Uma fotografia do passaporte de Anne Frank, escrita entre junho de 1942 e 4 de agosto de 1944, está nos cadernos de seu diário.

Seis anos da investigação “Cold Case” e, finalmente, uma descoberta que põe fim a uma questão que atormenta a sociedade holandesa desde o fim da Segunda Guerra Mundial: quem deu Anne Frank e os nazistas aos nazistas? Ligação de outros residentes em Amesterdão?
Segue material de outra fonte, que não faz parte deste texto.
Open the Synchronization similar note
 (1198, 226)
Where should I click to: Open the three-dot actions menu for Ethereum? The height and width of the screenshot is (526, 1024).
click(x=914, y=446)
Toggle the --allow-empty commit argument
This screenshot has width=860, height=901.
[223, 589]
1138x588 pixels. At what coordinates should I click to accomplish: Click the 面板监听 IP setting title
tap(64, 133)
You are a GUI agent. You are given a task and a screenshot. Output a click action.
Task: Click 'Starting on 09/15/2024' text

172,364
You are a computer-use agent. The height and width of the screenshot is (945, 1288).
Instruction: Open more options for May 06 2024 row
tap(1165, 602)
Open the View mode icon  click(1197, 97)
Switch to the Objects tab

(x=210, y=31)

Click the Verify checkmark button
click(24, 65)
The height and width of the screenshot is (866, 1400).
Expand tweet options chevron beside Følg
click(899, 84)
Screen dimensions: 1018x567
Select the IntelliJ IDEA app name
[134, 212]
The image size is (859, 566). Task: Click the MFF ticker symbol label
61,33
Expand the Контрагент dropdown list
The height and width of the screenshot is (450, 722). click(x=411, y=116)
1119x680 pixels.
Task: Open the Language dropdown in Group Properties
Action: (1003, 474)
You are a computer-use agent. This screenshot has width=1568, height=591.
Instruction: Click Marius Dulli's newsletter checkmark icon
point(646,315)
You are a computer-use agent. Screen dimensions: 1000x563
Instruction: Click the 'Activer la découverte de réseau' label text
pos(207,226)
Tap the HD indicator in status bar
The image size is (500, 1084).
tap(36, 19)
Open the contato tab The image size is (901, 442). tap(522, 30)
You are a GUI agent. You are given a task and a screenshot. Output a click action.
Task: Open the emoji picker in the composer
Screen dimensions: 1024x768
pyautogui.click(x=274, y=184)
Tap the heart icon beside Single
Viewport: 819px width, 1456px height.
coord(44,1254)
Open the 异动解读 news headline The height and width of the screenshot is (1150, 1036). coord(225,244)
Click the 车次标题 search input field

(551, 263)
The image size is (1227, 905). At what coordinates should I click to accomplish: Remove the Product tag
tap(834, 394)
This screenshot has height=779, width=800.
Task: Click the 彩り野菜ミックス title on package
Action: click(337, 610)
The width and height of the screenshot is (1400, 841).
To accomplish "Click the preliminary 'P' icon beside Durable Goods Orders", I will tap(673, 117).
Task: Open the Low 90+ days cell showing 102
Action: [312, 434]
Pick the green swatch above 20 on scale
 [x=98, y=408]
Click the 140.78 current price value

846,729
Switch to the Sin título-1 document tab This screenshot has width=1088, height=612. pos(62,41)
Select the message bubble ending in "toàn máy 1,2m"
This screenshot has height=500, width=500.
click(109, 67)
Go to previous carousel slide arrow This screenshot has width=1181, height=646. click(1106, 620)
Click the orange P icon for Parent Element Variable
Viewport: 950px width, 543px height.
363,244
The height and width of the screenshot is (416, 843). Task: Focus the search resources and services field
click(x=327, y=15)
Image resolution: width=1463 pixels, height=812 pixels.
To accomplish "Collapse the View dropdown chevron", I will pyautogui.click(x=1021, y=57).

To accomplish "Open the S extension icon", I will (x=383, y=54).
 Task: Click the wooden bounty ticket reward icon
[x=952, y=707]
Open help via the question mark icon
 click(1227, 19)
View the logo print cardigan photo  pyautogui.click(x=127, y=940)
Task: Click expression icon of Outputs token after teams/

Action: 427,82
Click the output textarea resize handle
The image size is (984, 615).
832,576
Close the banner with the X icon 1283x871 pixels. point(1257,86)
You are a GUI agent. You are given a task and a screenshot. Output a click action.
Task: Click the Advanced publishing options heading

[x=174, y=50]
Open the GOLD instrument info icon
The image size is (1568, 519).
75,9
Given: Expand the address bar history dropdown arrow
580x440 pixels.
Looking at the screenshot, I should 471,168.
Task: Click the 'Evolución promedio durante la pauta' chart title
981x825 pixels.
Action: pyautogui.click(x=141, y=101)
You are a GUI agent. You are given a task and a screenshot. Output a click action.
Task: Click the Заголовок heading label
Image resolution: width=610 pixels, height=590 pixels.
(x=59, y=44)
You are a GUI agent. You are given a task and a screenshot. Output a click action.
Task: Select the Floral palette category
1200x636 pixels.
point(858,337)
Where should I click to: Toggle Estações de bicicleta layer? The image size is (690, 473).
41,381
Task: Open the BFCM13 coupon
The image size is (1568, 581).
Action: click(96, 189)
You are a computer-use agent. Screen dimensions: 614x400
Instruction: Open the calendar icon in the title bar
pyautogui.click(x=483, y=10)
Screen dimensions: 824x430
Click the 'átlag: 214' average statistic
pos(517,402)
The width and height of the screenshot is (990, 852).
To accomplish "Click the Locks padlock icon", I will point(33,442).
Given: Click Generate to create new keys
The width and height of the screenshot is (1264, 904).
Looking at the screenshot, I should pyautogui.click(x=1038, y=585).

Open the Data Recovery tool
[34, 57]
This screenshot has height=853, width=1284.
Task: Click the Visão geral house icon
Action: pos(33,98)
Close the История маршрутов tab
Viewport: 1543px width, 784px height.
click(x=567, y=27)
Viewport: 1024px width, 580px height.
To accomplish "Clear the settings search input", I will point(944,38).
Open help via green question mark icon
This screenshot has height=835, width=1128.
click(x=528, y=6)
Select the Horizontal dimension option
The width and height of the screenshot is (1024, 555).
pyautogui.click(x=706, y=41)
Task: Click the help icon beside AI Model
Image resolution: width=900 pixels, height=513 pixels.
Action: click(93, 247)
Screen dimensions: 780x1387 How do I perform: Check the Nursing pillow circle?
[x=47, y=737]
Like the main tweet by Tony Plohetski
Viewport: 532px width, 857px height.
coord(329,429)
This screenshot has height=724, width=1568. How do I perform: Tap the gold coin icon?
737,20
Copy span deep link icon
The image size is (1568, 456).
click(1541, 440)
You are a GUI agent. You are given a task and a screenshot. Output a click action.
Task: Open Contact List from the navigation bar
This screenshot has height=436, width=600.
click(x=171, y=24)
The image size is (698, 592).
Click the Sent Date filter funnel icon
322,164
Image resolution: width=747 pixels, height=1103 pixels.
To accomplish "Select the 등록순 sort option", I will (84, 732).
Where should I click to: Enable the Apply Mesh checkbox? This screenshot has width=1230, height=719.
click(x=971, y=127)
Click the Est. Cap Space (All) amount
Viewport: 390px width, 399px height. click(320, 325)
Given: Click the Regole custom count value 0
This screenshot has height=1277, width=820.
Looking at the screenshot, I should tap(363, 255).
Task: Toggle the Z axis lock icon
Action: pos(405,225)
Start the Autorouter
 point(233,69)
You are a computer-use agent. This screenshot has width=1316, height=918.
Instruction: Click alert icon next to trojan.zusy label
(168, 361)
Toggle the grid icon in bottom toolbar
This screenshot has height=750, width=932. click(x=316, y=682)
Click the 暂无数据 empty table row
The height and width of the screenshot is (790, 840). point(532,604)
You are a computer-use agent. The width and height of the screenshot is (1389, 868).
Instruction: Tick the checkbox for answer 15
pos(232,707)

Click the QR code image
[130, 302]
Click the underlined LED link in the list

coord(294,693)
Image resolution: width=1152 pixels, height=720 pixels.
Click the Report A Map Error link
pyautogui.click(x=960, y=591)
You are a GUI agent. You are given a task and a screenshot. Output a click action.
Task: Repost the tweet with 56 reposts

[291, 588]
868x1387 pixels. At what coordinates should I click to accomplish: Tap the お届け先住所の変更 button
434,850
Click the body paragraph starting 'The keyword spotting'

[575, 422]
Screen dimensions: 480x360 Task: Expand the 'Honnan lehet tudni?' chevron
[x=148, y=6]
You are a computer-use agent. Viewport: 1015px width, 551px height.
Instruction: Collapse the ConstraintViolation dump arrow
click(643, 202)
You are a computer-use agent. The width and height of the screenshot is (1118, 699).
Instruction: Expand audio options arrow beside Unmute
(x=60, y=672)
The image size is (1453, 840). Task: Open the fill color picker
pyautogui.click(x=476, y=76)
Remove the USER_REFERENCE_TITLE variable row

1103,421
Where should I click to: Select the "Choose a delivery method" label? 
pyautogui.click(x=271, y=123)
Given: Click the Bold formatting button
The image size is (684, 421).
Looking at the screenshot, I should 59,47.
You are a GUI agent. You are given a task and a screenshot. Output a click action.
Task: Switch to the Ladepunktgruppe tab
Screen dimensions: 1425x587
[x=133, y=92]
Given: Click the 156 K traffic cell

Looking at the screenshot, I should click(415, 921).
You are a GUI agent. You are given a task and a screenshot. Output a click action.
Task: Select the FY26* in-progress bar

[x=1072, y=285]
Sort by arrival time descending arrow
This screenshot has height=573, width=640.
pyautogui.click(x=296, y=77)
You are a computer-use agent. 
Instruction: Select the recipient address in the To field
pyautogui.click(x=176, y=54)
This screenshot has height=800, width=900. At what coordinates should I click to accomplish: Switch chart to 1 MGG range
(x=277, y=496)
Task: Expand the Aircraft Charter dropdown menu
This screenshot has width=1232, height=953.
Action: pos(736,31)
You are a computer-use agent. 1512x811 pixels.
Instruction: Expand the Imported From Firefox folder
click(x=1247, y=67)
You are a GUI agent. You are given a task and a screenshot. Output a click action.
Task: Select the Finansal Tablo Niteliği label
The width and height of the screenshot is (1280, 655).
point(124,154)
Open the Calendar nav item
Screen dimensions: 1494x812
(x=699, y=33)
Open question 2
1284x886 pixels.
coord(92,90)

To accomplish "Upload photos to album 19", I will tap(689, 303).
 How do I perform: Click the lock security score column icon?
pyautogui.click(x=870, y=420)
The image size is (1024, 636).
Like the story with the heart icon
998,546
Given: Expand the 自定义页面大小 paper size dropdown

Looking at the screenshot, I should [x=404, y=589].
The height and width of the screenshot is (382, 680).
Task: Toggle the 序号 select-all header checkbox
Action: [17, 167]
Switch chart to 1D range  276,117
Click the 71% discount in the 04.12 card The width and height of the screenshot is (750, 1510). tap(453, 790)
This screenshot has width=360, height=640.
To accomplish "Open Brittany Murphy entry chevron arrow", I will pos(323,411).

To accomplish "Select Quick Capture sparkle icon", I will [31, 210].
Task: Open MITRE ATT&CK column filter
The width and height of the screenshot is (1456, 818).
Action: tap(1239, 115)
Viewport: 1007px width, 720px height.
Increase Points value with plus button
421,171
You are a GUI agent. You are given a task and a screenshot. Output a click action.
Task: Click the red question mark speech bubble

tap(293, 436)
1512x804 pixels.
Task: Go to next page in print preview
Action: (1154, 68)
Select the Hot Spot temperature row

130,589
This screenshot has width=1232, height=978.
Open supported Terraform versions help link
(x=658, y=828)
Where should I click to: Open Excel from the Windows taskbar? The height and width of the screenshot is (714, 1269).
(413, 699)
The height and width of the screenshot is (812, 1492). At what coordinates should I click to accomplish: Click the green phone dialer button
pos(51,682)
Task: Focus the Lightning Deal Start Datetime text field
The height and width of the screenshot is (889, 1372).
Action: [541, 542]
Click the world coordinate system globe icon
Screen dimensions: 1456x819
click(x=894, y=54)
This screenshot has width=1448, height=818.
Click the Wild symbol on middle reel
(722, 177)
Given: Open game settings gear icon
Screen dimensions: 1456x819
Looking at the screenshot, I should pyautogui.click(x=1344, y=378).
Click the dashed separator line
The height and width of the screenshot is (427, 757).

Trinta especialistas liderados por um investigador holandês e ex-agente do FBI – criminologistas, psicólogos, historiadores, especialistas em comportamento e cartógrafos – fornecem respostas em um livro escrito pela autora canadense Rosemary Sullivan. A traição de Anne Frank – A ser publicado em francês em 19 de janeiro sob o título HarperCollins Quem traiu Ann Frank? (420 páginas, 19 euros) – Se Arnold van den Berg, um notário.

Um membro do Conselho Judaico estabelecido na Holanda pelo ocupante alemão Arnold van den Berg, que morreu em 1950 para aplicar suas instruções e governar a comunidade, há muito aparece na lista de dezenas de nomes. Os homens, suspeitos de condenar a família Frank e outros ocupantes do esconderijo de Prinsengrad, foram enterrados por dois anos até sua prisão em 4 de agosto de 1944. Todos, exceto o pai de Anne, Otto Frank, devem morrer no exílio. Jovem morre de febre tifóide em Bergen-Belsen.

Com o tempo, as pessoas foram acusadas injustamente

O notário van den Berg, Hermann Göring, braço direito de Hitler e bandido da arte, foi fundamental na aquisição das valiosas coleções do empresário judeu exilado Jack Goutsticker. Com reconhecimento especial protegido de deportação, o notário tem o direito de não ser considerado judeu. Ele se aproximou, por meio do Conselho Judaico, de uma lista secreta de pessoas que viviam escondidas.

No entanto, esses vestígios não permitiram que ele fosse acusado. Thieves Bynes, um cineasta, e seu amigo investigador Peter von Twisk, em 2015, com a ajuda do policial americano Vince Bangkok, pretendiam reabrir a investigação.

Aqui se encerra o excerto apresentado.